The spontaneous standing ovation from the capacity opening night audience, the joy and misty eyes said it all; Adelaide Festival audiences had just witnessed an important new work, refreshing in its honesty and scope of ideas. Counting and Cracking is epic in proportion; it is three and a half hours long and it is refreshing to see a new generation of epic Australian plays, and I include here The Secret River and Cloudstreet, that are not afraid to tackle big universal issues and ideas.

It gives me so much pleasure to see contemporary Australian theatre taking up the mantle against populist notions that seek to simplify and objectify victims caught up in a moment that is so much bigger than the seekers of simple solutions could possibly imagine. Counting and Cracking looks intelligently at asylum seekers, refugees and life in the Sri Lankan migrant diaspora in Australia.

Presented by Belvoir and Co-Curious we see the Ridley Centre of the Adelaide Showgrounds transformed into a Sri Lankan hall with a large extended thrust stage that provides the audience with an intimacy and immediacy so necessary to fully understand the tribulations and perturbations that befall the cast. And it is this intimacy and a light directorial touch that allows the events and ideas to effortlessly span five decades and three acts. Writer, S. Shakhtidharan recounts the time of troubles in Sri Lanka; the conflict between the Sinhalese Buddhists and the Hindu Tamils and the resultant civil war and Black July Riots, yet does so with light intelligent dialogue that is not cluttered with unnecessary complexities. Every civil war is complex yet audience members with only the scantest understanding of the history of the Sri Lankan troubles will find this easy to follow.

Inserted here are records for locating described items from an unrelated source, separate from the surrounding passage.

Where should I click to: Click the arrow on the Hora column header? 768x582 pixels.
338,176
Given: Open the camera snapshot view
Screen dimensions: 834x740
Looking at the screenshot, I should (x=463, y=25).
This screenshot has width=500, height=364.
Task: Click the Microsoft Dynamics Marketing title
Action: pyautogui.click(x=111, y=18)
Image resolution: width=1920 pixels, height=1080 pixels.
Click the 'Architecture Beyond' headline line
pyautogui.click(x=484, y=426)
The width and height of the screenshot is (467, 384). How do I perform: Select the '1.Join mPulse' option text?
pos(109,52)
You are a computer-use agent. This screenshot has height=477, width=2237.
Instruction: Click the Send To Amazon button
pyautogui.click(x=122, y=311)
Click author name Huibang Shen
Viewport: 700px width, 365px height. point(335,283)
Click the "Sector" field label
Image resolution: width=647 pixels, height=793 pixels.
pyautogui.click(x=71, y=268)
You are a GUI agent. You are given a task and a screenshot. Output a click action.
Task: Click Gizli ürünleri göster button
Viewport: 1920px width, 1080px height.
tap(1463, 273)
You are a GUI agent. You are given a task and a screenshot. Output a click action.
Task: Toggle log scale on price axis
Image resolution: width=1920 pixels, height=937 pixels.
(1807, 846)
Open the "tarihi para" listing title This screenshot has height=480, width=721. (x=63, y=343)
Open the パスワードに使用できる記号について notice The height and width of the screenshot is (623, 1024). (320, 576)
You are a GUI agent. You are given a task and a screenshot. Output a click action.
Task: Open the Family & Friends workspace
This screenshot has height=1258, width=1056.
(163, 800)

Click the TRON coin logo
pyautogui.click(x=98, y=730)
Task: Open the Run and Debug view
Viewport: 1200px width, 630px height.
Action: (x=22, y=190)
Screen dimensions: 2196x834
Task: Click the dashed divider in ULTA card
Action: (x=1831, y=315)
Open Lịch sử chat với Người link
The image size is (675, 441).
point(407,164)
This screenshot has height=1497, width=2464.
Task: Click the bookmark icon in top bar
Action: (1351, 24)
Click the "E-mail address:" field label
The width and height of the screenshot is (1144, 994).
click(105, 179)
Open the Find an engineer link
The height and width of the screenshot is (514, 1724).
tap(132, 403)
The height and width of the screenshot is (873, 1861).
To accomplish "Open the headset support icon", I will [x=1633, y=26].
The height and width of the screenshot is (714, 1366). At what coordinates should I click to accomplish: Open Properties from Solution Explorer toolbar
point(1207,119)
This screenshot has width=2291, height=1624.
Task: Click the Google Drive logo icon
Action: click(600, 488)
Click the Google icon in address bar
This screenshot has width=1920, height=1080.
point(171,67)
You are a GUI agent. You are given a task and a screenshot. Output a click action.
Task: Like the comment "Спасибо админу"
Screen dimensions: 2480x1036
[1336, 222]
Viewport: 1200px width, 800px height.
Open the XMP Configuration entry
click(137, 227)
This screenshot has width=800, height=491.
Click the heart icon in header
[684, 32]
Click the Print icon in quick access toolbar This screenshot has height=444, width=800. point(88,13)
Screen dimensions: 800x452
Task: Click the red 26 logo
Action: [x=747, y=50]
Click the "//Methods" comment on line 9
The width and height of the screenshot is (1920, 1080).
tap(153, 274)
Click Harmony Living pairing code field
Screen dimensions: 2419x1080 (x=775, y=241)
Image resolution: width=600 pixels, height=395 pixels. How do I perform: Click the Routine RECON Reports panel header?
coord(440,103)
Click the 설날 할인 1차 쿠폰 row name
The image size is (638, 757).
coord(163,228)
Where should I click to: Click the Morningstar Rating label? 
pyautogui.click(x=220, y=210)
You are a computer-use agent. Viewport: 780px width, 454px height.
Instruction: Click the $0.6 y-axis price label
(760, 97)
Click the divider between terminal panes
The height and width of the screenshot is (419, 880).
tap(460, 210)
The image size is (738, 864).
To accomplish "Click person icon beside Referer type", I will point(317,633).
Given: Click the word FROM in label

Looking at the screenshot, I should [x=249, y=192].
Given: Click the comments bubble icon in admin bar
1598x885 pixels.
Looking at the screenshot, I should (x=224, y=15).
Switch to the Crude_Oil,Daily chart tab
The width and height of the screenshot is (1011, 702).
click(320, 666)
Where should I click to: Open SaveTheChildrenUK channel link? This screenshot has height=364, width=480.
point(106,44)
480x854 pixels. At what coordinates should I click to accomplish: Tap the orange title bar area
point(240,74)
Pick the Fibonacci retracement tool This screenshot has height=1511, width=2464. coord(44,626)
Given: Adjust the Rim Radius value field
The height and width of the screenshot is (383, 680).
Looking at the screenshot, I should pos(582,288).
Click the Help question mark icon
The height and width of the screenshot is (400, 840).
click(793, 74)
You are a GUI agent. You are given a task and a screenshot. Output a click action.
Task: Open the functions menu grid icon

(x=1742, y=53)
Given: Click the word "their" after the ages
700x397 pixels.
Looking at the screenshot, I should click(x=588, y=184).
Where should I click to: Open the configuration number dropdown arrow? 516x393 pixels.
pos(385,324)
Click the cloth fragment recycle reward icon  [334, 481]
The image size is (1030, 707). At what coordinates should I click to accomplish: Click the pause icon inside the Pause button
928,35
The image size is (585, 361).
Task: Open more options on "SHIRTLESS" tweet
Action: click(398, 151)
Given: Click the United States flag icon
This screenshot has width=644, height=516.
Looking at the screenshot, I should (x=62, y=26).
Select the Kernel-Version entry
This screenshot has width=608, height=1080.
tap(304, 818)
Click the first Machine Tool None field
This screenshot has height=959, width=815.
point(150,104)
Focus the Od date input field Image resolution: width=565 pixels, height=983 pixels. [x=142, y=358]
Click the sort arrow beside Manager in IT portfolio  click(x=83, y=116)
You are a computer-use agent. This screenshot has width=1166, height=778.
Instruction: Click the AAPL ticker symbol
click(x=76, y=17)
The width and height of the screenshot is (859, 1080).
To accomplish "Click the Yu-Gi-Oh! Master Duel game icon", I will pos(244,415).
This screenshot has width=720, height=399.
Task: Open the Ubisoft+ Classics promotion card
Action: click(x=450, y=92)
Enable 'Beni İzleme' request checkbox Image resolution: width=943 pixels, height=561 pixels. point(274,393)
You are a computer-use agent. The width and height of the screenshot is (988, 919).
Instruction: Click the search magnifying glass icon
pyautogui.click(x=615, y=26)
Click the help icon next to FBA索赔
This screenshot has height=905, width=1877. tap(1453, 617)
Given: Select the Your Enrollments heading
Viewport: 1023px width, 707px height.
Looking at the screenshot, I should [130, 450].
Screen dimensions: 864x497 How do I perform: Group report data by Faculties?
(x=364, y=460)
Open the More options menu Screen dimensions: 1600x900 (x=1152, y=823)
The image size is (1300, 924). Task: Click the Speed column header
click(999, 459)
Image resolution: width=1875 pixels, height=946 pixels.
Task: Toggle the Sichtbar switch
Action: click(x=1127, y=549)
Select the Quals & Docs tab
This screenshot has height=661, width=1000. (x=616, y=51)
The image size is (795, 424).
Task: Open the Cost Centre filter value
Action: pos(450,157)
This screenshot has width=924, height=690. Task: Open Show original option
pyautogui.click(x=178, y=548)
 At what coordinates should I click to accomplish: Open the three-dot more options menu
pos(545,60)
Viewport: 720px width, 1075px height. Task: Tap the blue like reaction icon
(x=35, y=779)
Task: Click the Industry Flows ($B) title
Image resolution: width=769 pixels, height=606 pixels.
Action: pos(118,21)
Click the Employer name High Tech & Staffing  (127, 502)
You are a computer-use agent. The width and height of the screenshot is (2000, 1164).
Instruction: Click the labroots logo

The dialogue moves seamlessly between Singhalese and English with actors perched on the side providing the necessary translations. Similarly the action moves freely between Sydney and Sri Lanka and the power of the transformative effect of theatre is not only evident on stage but in the hearts and minds of the audience as the audience is immersed in a real situation that leads to asylum being sought in Australia.

There are splendidly celebratory as well as disturbingly chaotic moments as the large cast of sixteen actors engage in rituals and the tribulations associated with the frenzied escape to Australia on an asylum boat. Eamon Flack is equally at ease directing the timing and spatial considerations necessary with a large cast as he is with the more intimately tender moments. Humour is ever present and the Coogee Beach scene is delightfully clever.

Music is constantly present in Counting and Cracking with a South Asian influenced score played so evocatively by Shenzo Gregorio, Arjunan Puveendran and Vinad Prasanna. The moments of percussion and flute add to the immersive ambience that includes the incense and colourful traditional costumes.

Counting and Cracking is epic in the scope of the ideas that are presented and while the godfather of Epic Theatre, Bertolt Brecht once said, “Art is not a mirror held up to reality but a hammer with which to shape it”, you sense that even though you have not been preached at, you do walk away with a much more sensitive understanding of the plight of Sri Lankan asylum seekers.

This is a very important play; it is highly entertaining and intellectually very satisfying. I just wish that populists would take the time to see it. This is theatre that has the power to change lives. It is a rare privilege, and one that I highly recommend.